Selling your very first Freeview set-top-box in 2012 is the move of either a company that knows what it's doing, or the move of a company so adept at missing the boat that it has evolved into a fish to avoid further boat-missing agony.

The Pure Avalon 300R is, indeed, Pure's first crack of the Freeview box whip. Before, the company just did digital radios, and it did them well, but now it wants to bring its expertise, the expertise of its parent company and access to its online music services into one box.

None of that affects us, the normal person on the street. What we want is a box that records things, and that doesn't make us scream with rage when it forgets to record Peppa Pig.

You can see the radio influence

The Avalon looks different enough to be a nice change from the usual black box in your living room. It's still a black box mind you, but it's shorter than usual, and it looks great. The Pure logo is massive, but that puts us in mind of the transformation in car badges from a few years ago, sparked by VW and it's HUGE logo on the back of the Golf. It looked daft at the time, but now it's standard. If you don't like it, then chuck the box somewhere behind a screen, but the overall petite dimensions more than make up for it.

Around the back, there are four HDMI sockets, these are used to connect existing hardware you might have, to enable the Pure to act as a sort of "switch". There's a fifth HDMI, which is the output to your TV too.

########

**Short problem:** According to the Pure Avalon 300R review, what did Pure make before this Freeview box? The material after this point is separate from the review.

**Dataset content:**

########

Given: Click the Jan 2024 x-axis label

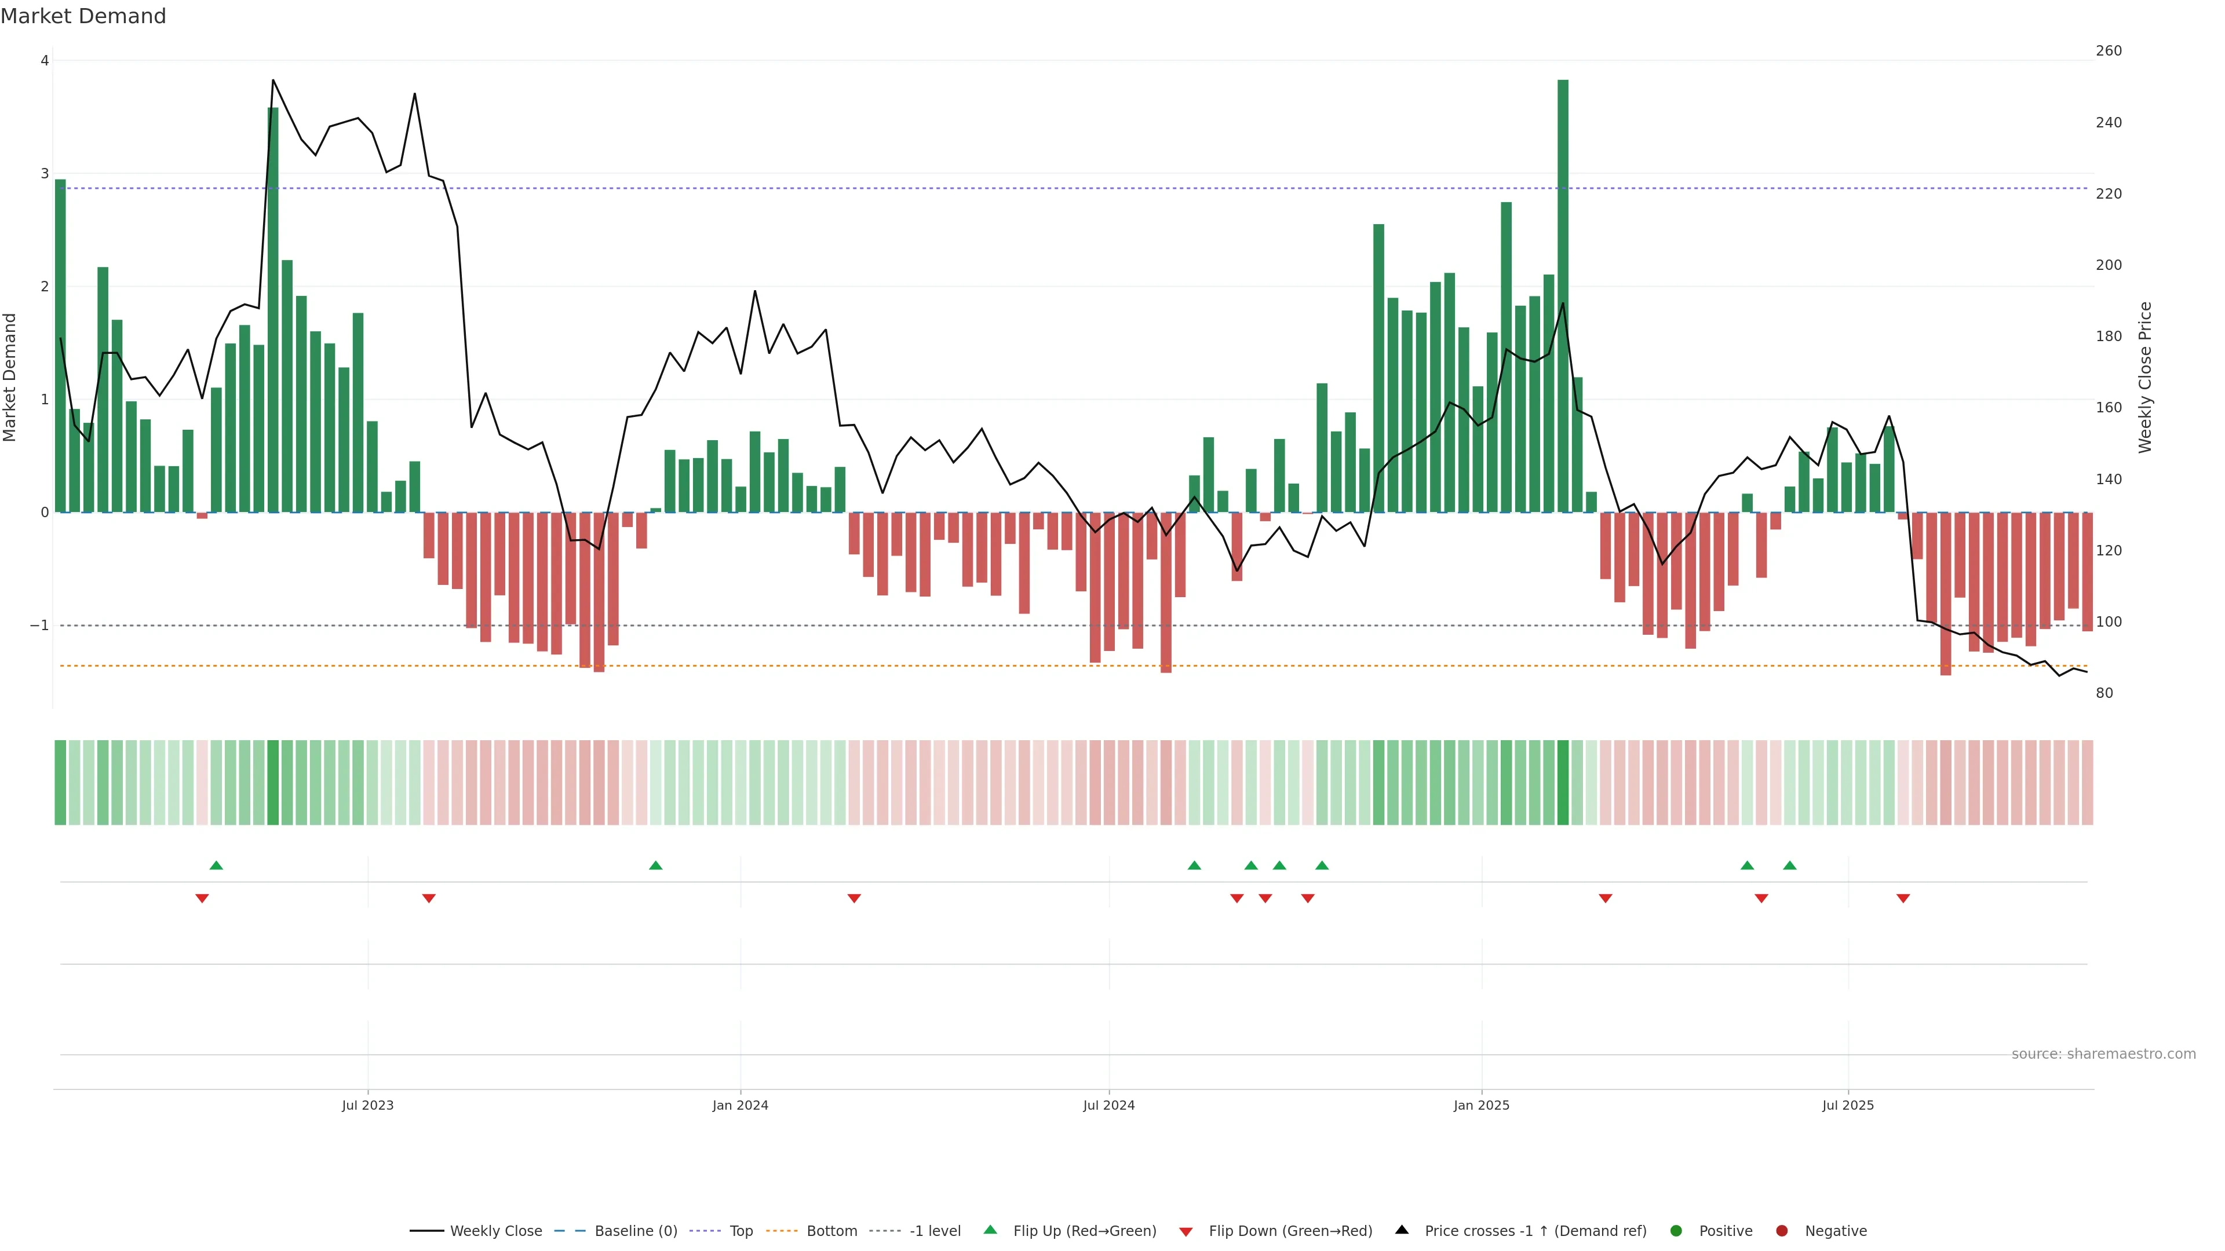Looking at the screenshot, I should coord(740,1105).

########

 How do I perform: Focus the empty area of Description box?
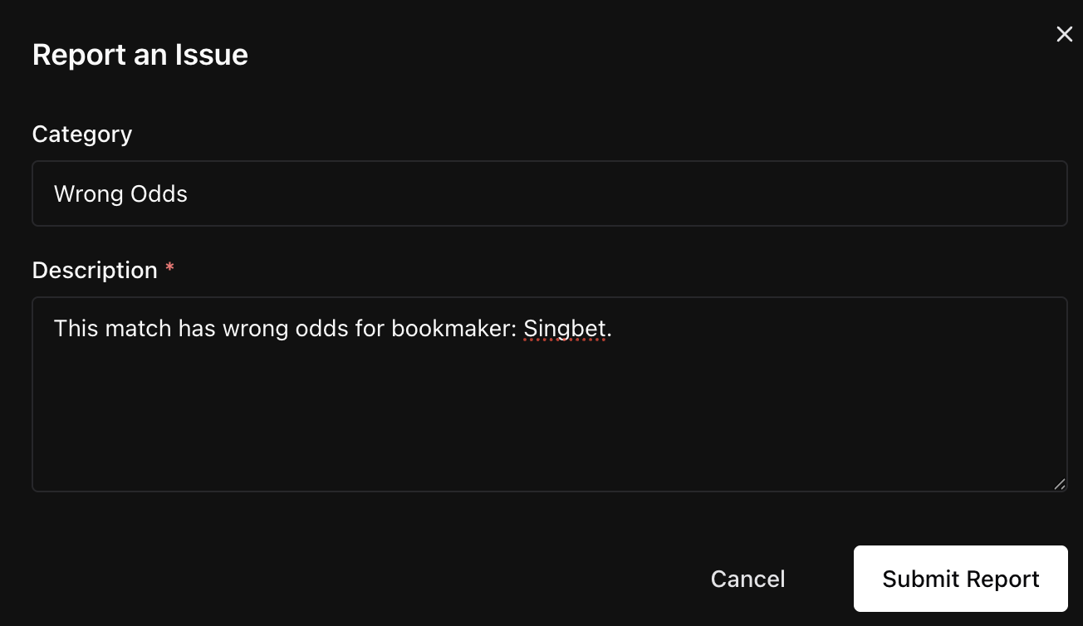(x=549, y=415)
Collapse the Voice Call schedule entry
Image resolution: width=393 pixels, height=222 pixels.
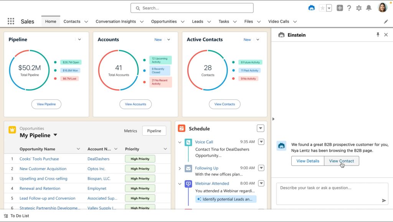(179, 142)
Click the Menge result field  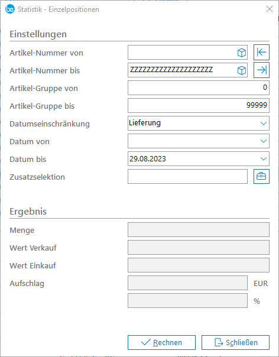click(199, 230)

########

**Answer for the task:** Digital radios.